As it is common at the beginning of short, medium and long-distance modification experiments, the background signal (air) was received from the empty chip in order to create a reference line at the beginning of the measurement. Then, distilled water was sent to the microfluidic chip by means of hoses via a syringe pump at a constant speed (5 pL/min) for approximately 350 s in order to obtain a stable signal value. Avidin protein (control) (100 nM) or avidin-FITC was sent to the sensor surface equilibrated with distilled water for 3200 seconds. When the signal changed from a rising trend to a balanced approach, a washing process was applied with water again for 300 seconds in order to remove proteins that could not adhere to the chip surface (Figure 6a-f). In short-, medium- and long-range modification, the binding of avidin protein caused an average plasmonic resonance shift of 1.23 nm, 0.36 nm and 0.22 nm, respectively; whereas in avidin-FITC experiments, these average values were calculated as 1.04 nm, 1.89 nm and 0.83 nm (Figure 6g). Subsequently, when we normalized the data (0-1), the values were calculated as 0.68, 0.20 and 0.17, respectively in the event that avidin was bound to the short, medium and long-modified surfaces; whereas these values were 0.58, 0.90 and 0.47 in the avidin-FITC experiments (Figure 6h). Additionally, when we compared each of three experimental setup with their own control groups, it was observed that the same concentration of avidin-FITC molecule reduced the plasmonic signal (in the short-range modification) in the presence of a modification near the surface; whereas avidin- FITC molecule at a distance from the sensor surface increased the plasmonic effect (in the middle and in long-range modifications). As a result, a signal loss of approximately 15% in the short distance (FRET effect) was observed; whereas a signal enhancement of approximately 4.5 and 2.8 times (Purcell) was observed in the medium and long distance modifications, respectively. For application purposes in light of these results, it is shown that if the surface chemistry is to be carried out close to the sensor (~4 nm), the fluorescent molecule will reduce the signal, and if a fluorescent molecule is to be used, mid-range surface modification will be more efficient.

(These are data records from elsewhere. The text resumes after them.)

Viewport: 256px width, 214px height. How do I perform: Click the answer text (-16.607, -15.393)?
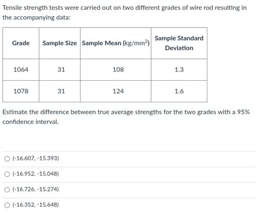36,158
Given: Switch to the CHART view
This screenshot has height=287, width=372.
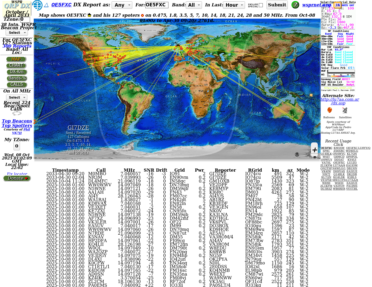Looking at the screenshot, I should pyautogui.click(x=16, y=65).
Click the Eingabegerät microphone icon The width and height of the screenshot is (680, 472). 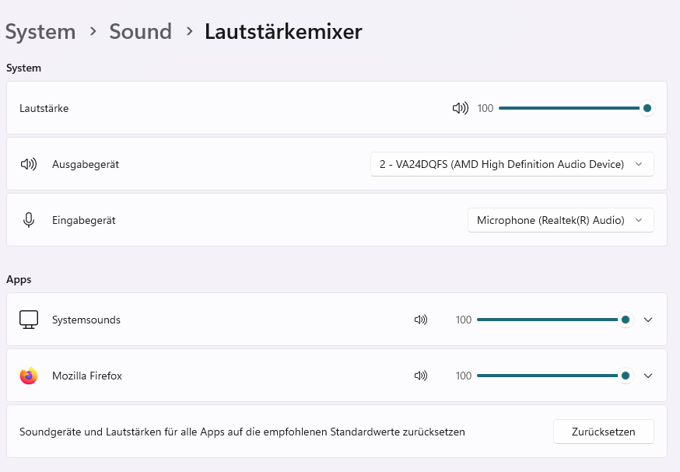pos(29,220)
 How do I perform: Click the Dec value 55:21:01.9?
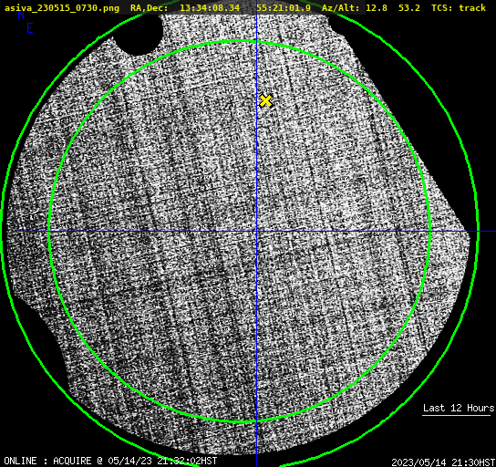284,7
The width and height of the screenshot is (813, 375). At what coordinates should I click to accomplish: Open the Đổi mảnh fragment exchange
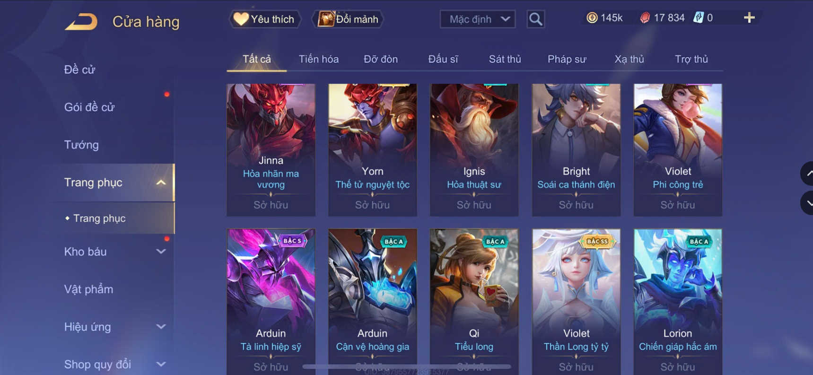348,19
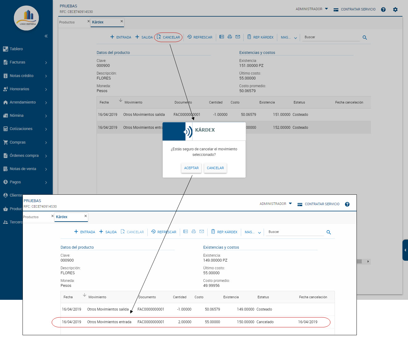408x338 pixels.
Task: Click the settings gear icon
Action: pyautogui.click(x=395, y=10)
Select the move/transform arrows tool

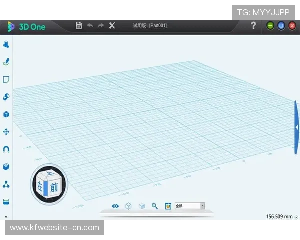(x=7, y=132)
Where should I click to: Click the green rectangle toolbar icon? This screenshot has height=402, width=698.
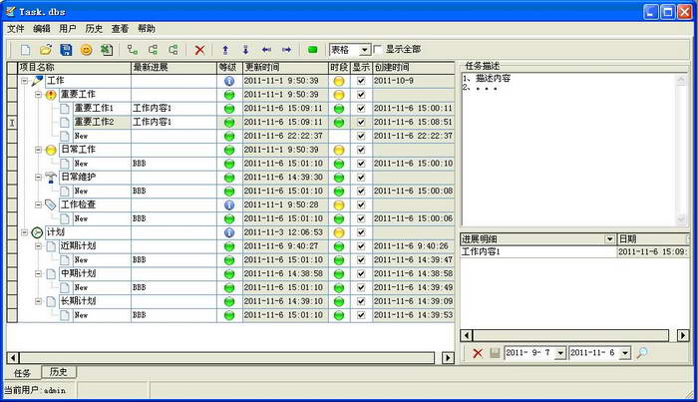[313, 49]
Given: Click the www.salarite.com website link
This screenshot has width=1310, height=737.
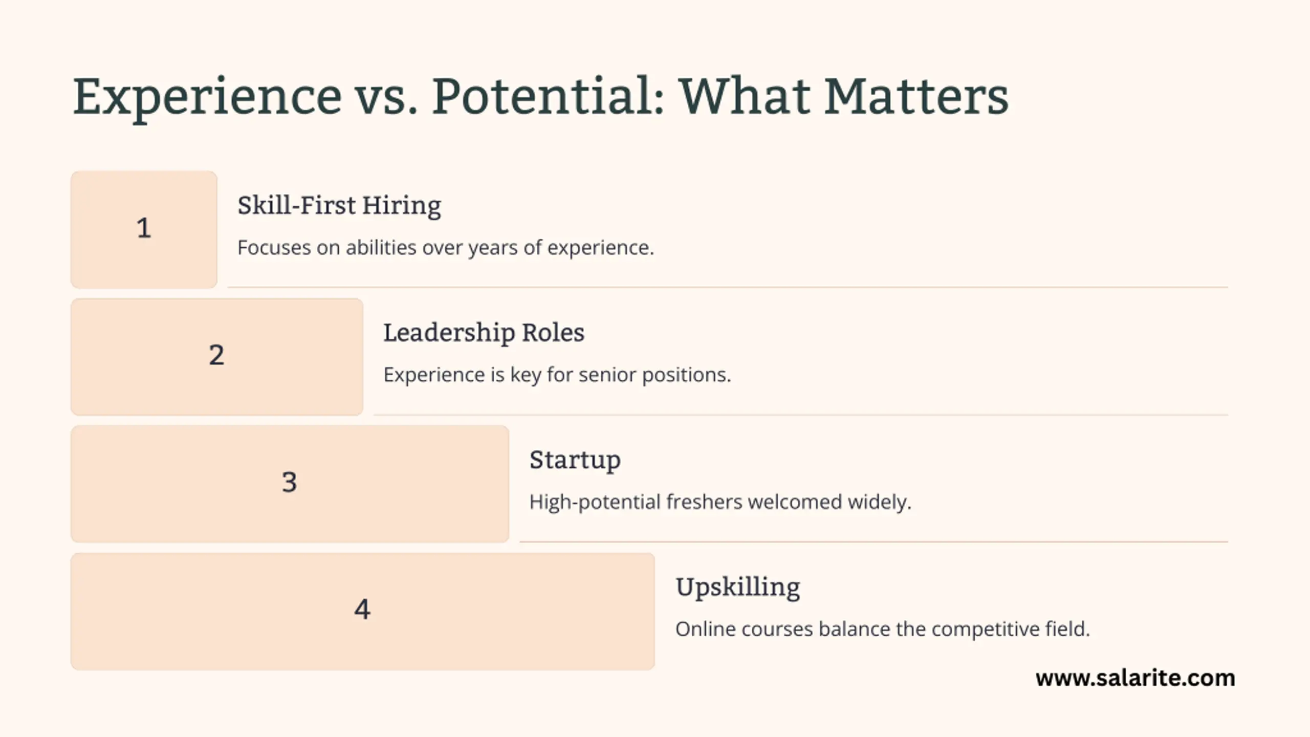Looking at the screenshot, I should pyautogui.click(x=1135, y=678).
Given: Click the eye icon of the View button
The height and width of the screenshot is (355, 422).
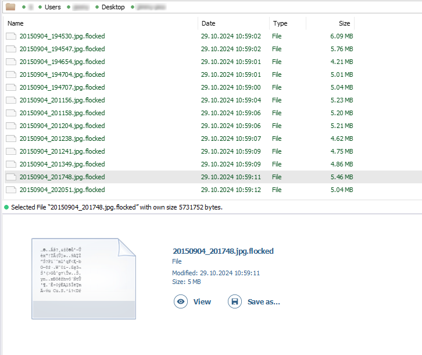Looking at the screenshot, I should click(x=181, y=301).
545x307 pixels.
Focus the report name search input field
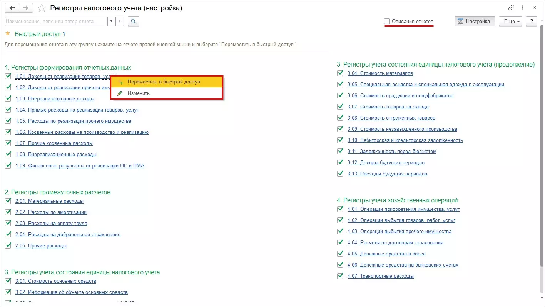[56, 21]
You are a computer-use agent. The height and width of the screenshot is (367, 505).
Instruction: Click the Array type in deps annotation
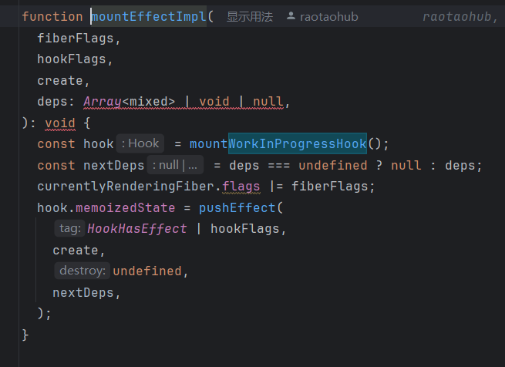102,101
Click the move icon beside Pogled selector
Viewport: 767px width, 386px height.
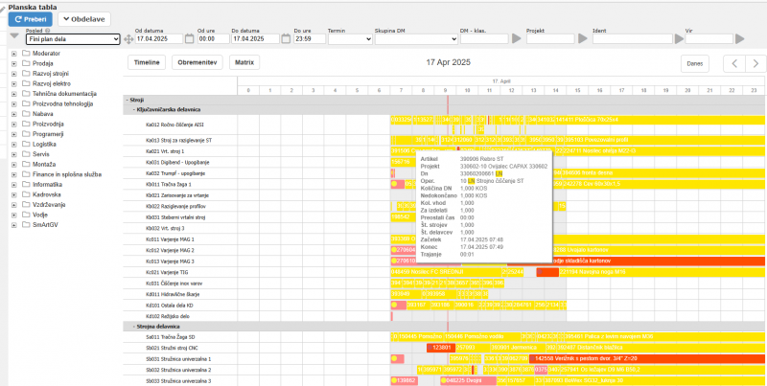[x=128, y=39]
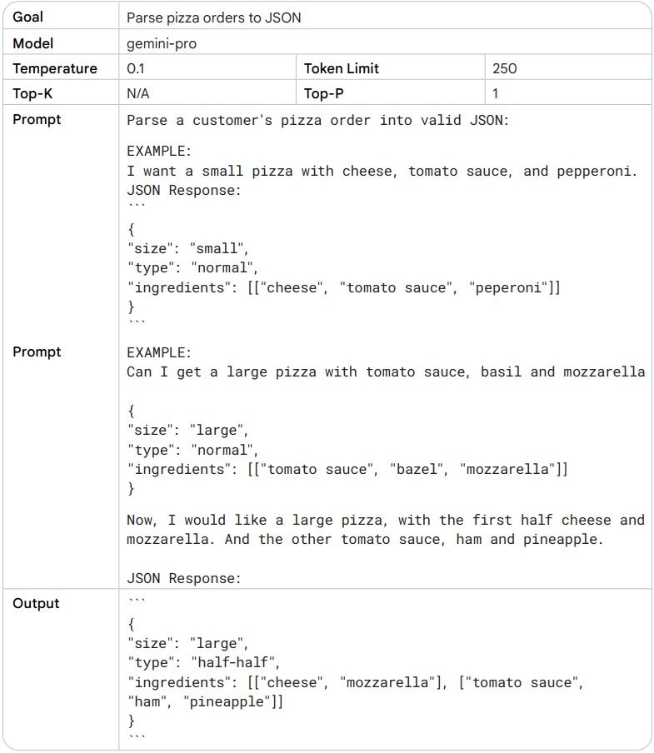Click the "Now, I would like a large pizza" line
Screen dimensions: 654x753
(x=385, y=520)
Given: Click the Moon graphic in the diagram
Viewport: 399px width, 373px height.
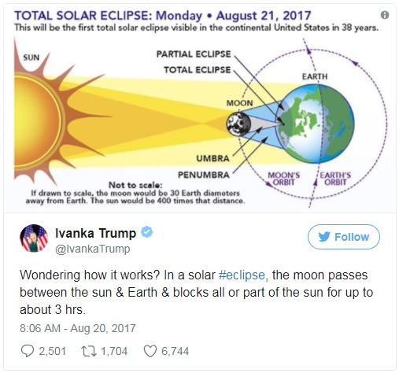Looking at the screenshot, I should [x=238, y=124].
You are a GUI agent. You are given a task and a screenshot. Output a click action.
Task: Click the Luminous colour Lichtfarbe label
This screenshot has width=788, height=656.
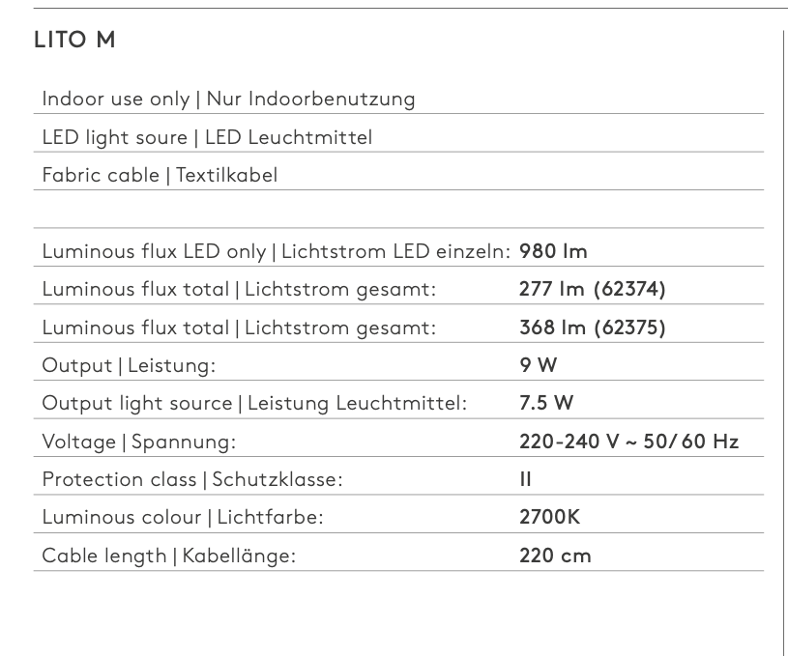[x=183, y=518]
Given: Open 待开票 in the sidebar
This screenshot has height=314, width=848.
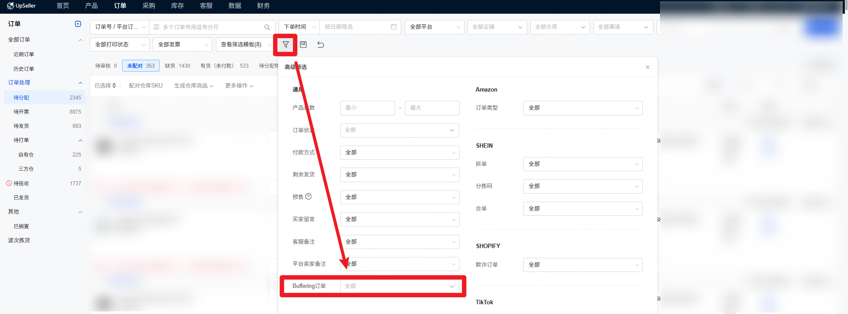Looking at the screenshot, I should pyautogui.click(x=21, y=112).
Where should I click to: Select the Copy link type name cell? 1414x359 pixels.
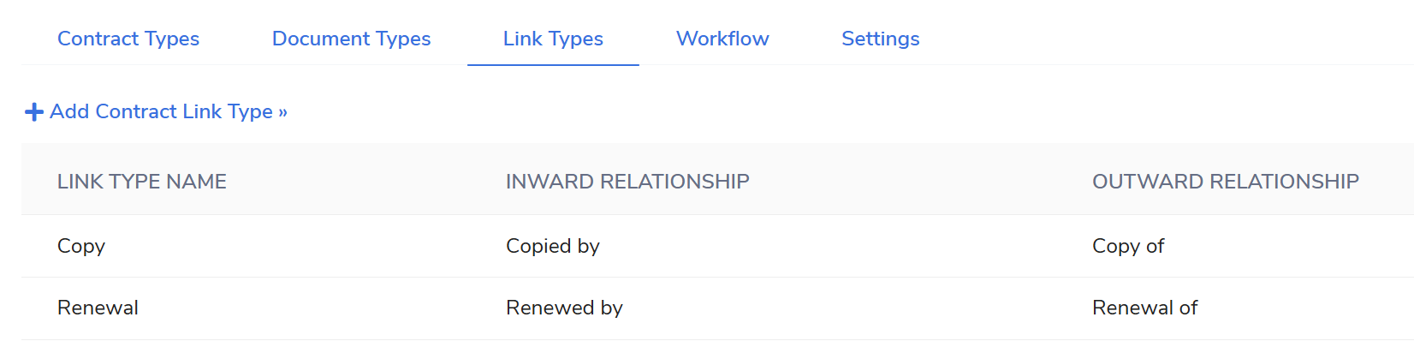tap(81, 246)
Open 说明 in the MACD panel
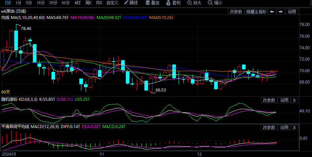Screen dimensions: 312x157 pyautogui.click(x=284, y=127)
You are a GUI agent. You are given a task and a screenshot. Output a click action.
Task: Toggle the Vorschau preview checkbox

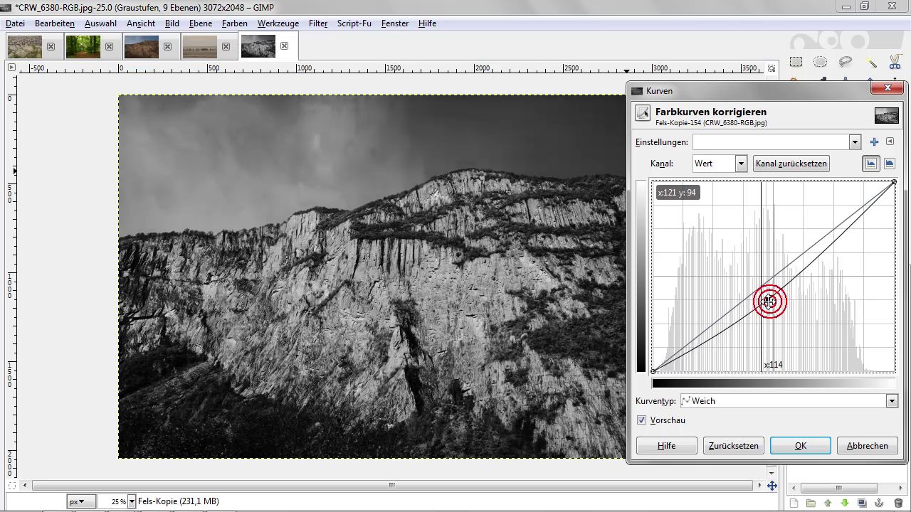pyautogui.click(x=642, y=420)
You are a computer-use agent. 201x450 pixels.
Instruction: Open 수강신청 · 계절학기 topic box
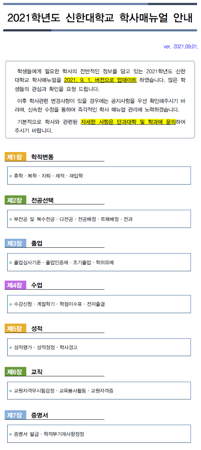(99, 304)
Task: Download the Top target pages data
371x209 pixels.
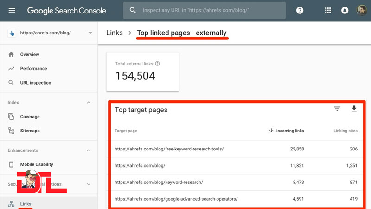Action: [x=354, y=109]
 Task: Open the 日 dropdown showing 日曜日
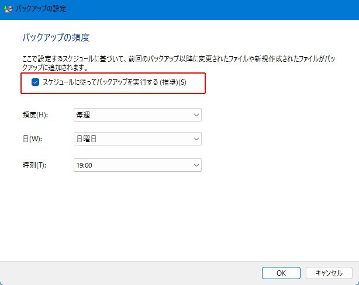tap(137, 138)
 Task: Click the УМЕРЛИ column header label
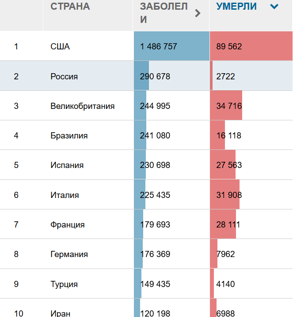pyautogui.click(x=236, y=7)
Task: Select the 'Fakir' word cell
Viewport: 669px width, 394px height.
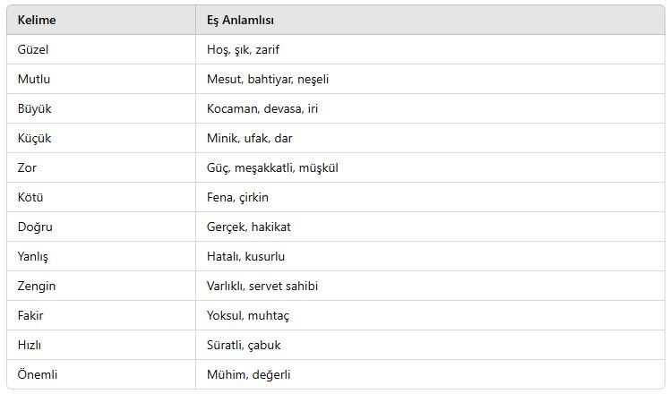Action: [x=101, y=315]
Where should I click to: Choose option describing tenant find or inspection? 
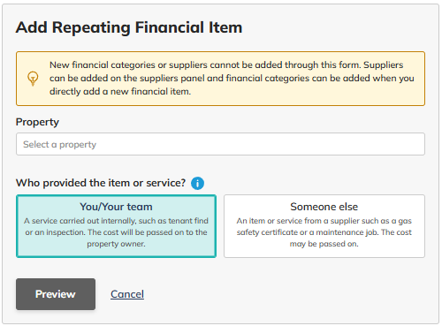(116, 226)
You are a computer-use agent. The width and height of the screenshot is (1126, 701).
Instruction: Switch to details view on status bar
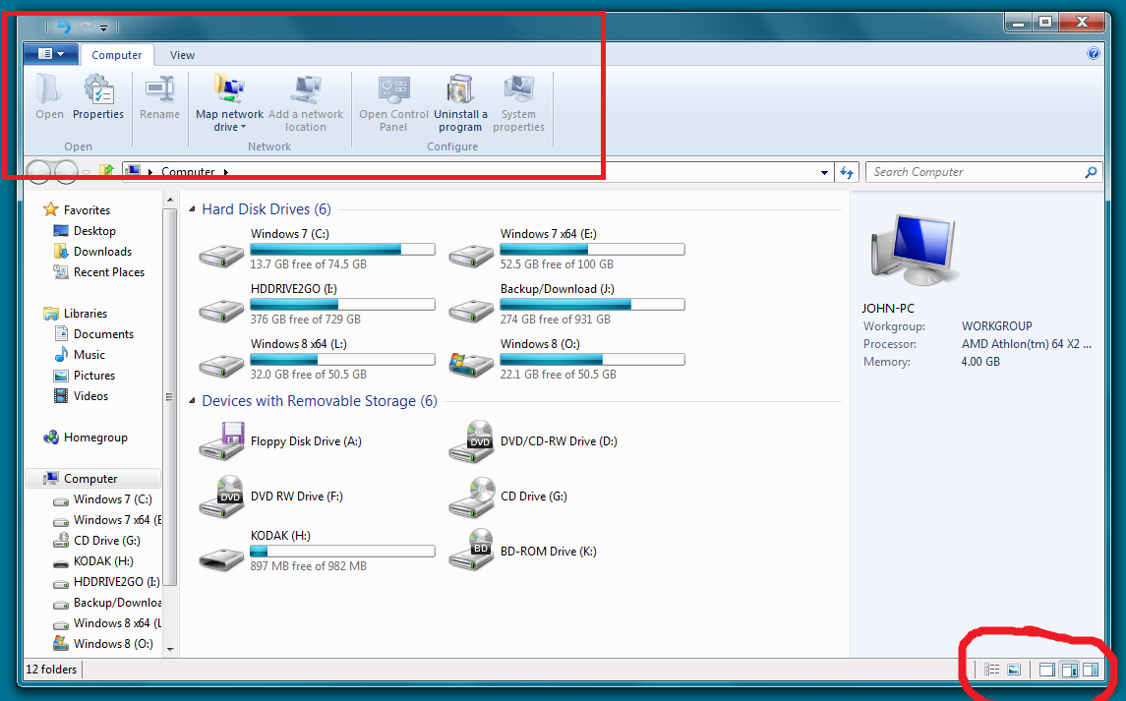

Biological fluids (e.g., blood, serum or urine) vary greatly in terms of both their density and content (ionic strength, ionic charge and protein/sugar content) compared to water and/or phosphate buffer solution (PBS). In order to understand the performance of the sensor we developed and its specificity for disease markers, test liquids were at first by changing the water medium so as to contain 100 nM avidin-FITC in artificial urine samples and the same system was tested on SH-PEG 600-biotin-containing surfaces. In this experimental setup, a plasmonic resonance shift of approximately 2.54 nm was observed (Figure 7a-b). As controls, two different experimental setups were organised: (1) artificial urine, which does not comprise avidin-FITC and (2) 100 nM bovine serum albumin (BSA) were introduced into the system (Figure 7b). In these two controls, the initial data obtained with water increased for a certain period of time after the introduction of artificial urine with a different refractive index and then stabilised (Figure 7b). Upon washing was performed with water, the signal decreased to the starting point (the same level as the water data) and did not lead to any plasmonic resonance shift on the surface (Figure 7b). Furthermore, by applying different glycerol concentrations (l%-70%) on SH-PEG 600-biotin modified surfaces (after Avidin FITC binding), the sensitivity of the developed sensor to refractive index changes was investigated and compared with the sensor without any modification (Figure 7c-d). In the observed results, the sensors with and without modification exhibited similar results in refractive index changes (Figure 7c-d). When we analysed the results in the Figures 6 and 7 together, it was observed that the avidin-FITC molecule bound to the surface caused more plasmonic resonance shift when placed at a certain distance from the surface and exhibited similar results in terms of refractive index with unmodified sensors, suggesting that this structure increases the binding sensitivity.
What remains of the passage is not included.